(Data shown):
• • • • • • •

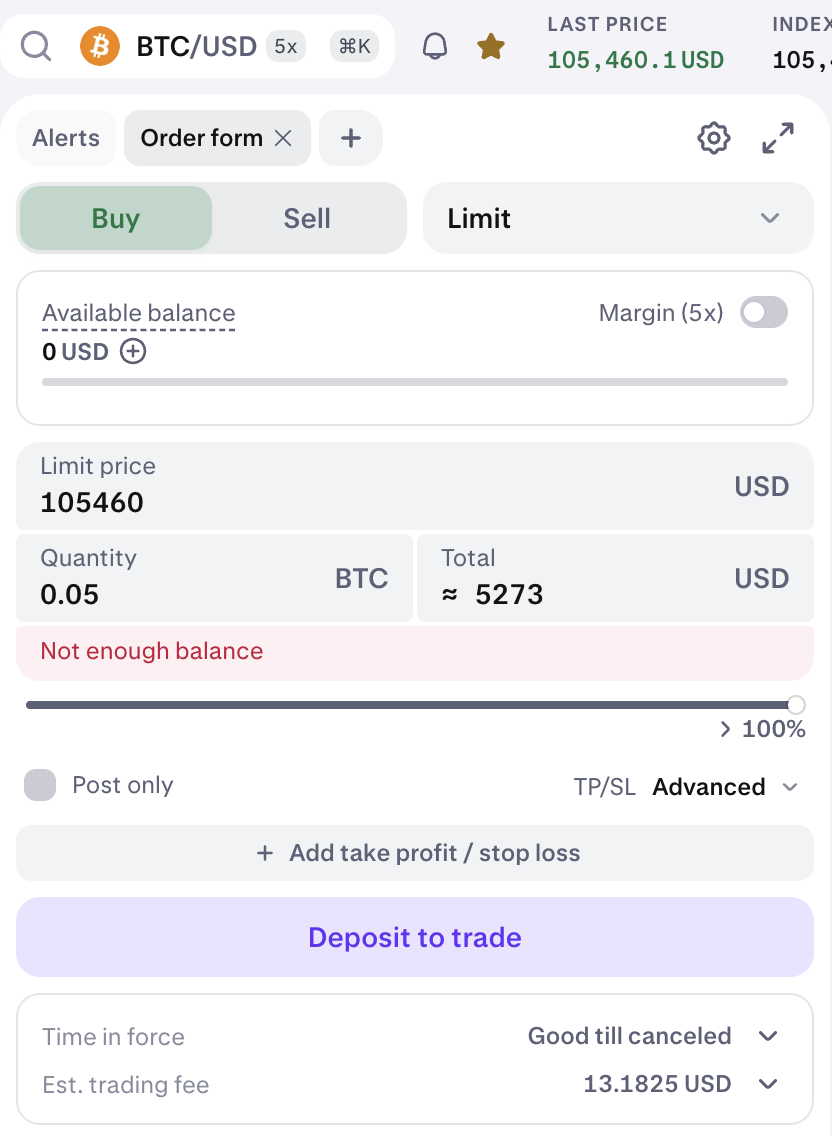Expand the panel to fullscreen
The image size is (832, 1136).
(778, 138)
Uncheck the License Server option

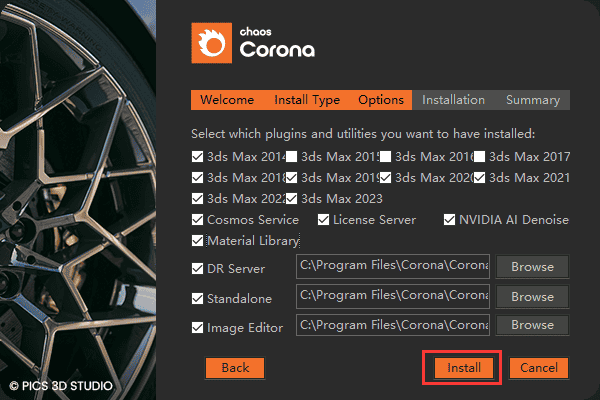click(x=324, y=220)
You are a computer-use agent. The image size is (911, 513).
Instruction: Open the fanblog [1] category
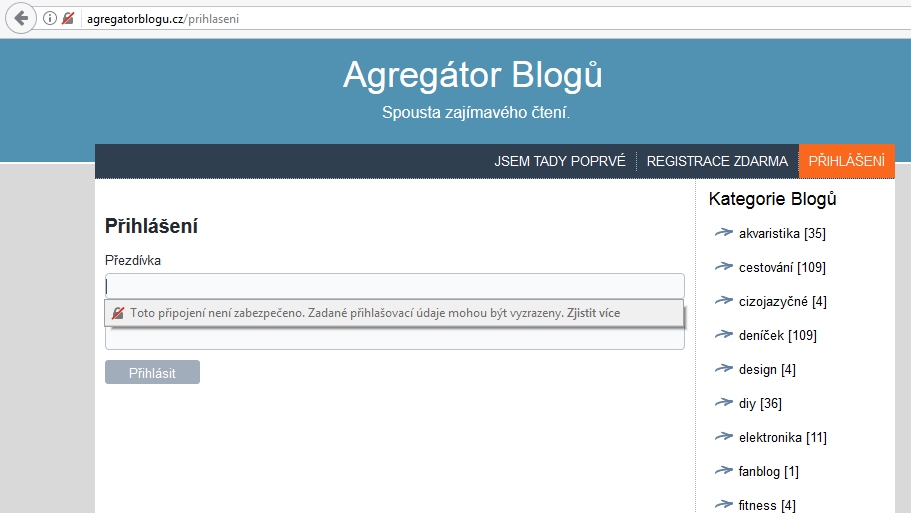coord(768,471)
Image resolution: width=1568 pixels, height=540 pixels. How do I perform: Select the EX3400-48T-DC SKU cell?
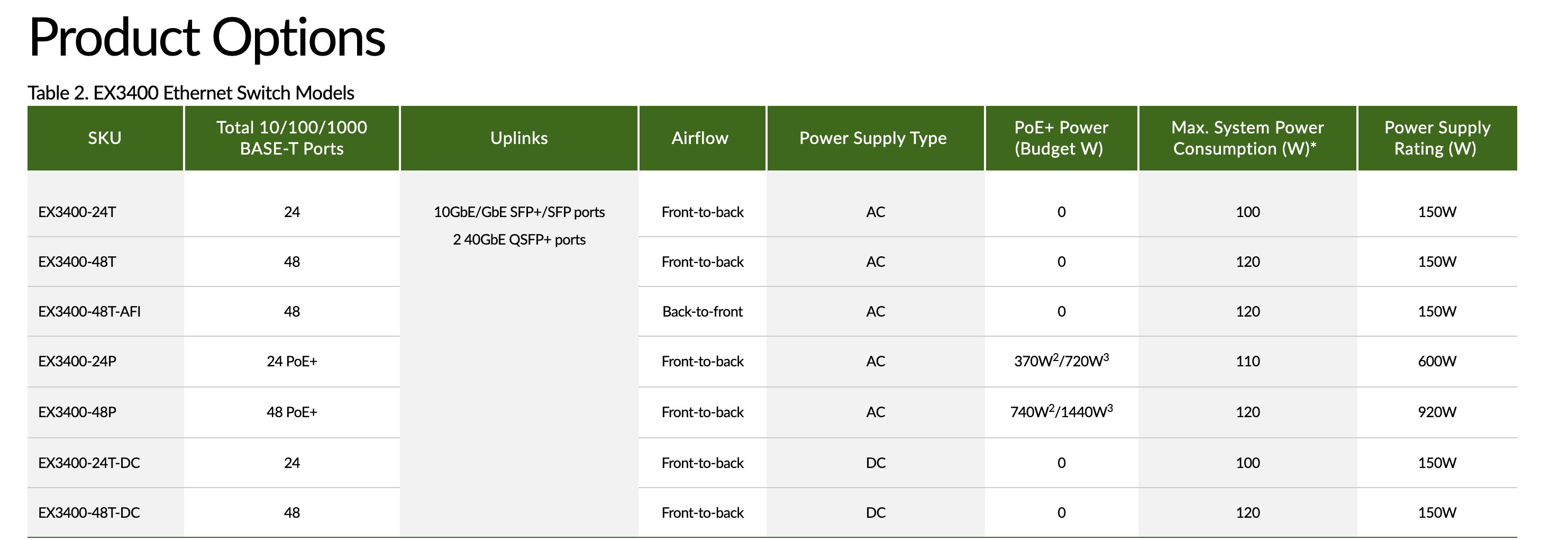point(89,512)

• • • • • • •

(Requirement):
Your task is to give again, unchanged, the lines from the line that contains "Uncheck the License Server option" to the end of the records. Include both end lines but no pictures.

(Task output):
Uncheck the License Server option

click(x=324, y=220)
You are a computer-use agent. The image size is (911, 513).
Instruction: Open the fanblog [1] category
coord(768,471)
Image resolution: width=1568 pixels, height=540 pixels. How do I perform: Select the EX3400-48T-DC SKU cell?
point(89,512)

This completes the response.